- [TO DO]: Leaving the pictures aside, transcribe every line below exactly.

RECORDS FOR PROCESSING START

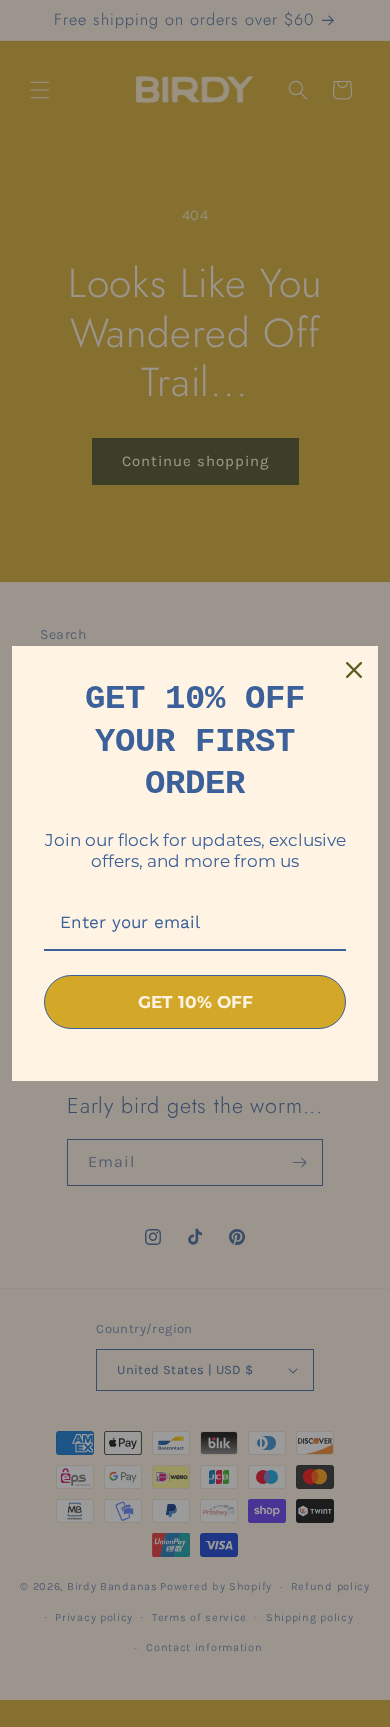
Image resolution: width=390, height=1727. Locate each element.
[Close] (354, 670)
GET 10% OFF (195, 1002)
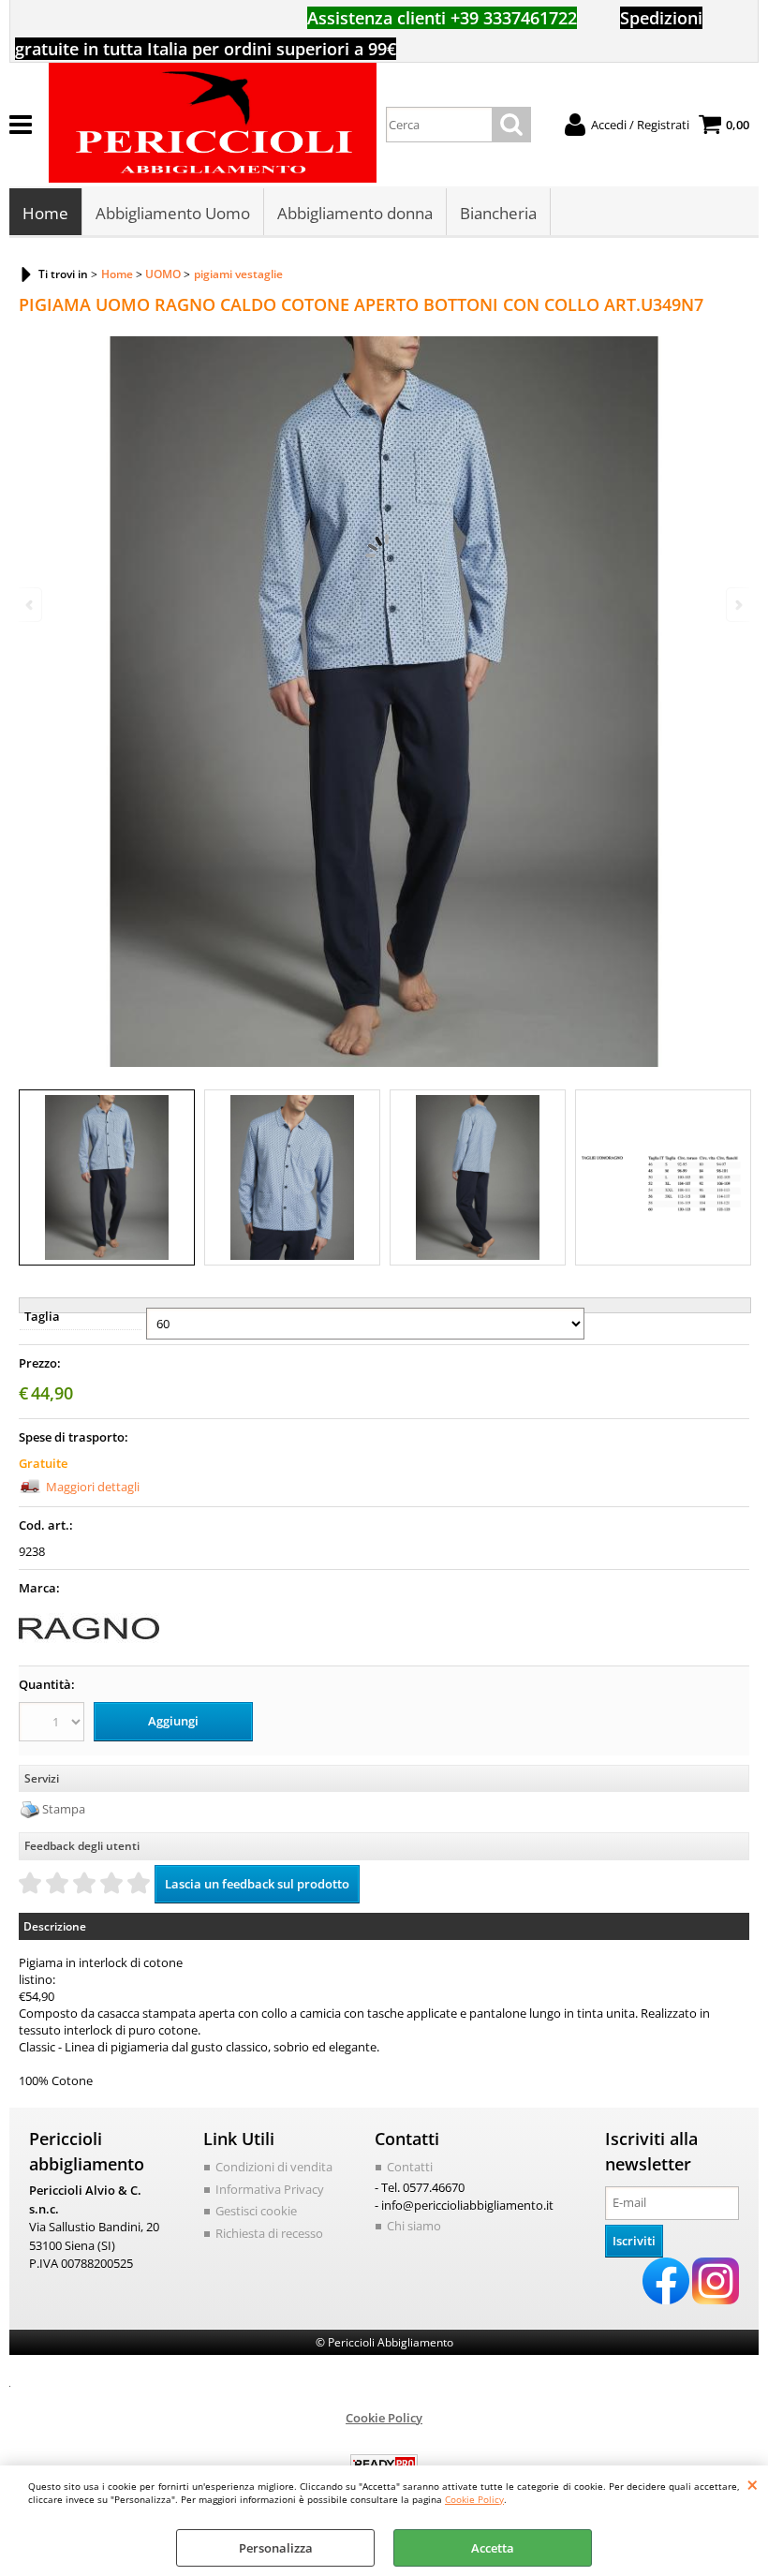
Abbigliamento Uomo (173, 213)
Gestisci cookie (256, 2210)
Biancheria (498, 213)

RECORDS FOR PROCESSING END

- [COMPLETED EXERCISE]:
Image resolution: width=390, height=1727. Locate each element.
[Close] (354, 670)
GET 10% OFF (195, 1002)
Abbigliamento Uomo (173, 213)
Gestisci cookie (256, 2210)
Biancheria (498, 213)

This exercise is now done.